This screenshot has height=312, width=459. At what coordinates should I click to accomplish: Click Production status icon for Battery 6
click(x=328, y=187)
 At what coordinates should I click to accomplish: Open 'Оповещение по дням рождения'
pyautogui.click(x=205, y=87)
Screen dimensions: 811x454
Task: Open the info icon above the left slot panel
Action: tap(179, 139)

==============================

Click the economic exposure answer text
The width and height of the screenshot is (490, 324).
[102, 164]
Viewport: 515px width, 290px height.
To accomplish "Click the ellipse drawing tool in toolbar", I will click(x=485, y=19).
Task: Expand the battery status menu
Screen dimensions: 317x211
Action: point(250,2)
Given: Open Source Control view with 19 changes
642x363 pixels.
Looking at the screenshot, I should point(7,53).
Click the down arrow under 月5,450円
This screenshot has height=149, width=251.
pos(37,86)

==============================

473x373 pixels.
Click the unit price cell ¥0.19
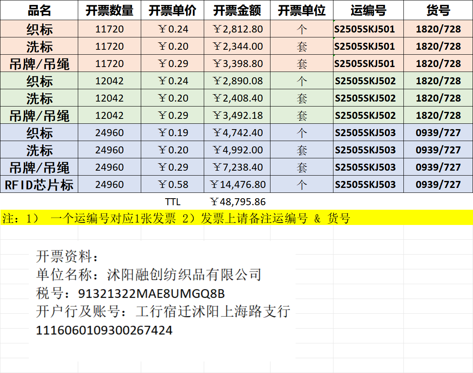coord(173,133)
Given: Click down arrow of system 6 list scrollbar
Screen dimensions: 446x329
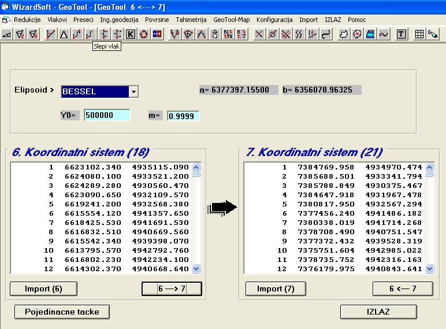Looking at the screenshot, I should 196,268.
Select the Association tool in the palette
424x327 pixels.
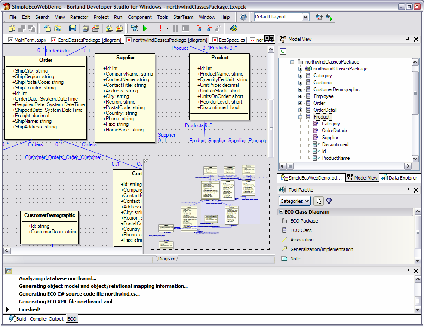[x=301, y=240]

==============================

* [Assignment] With "tool" as the word to match, copy each line of the records that has it.

* [Task answer]
To accomplish "Click the ellipse drawing tool in toolbar", I will click(x=485, y=19).
Select the Association tool in the palette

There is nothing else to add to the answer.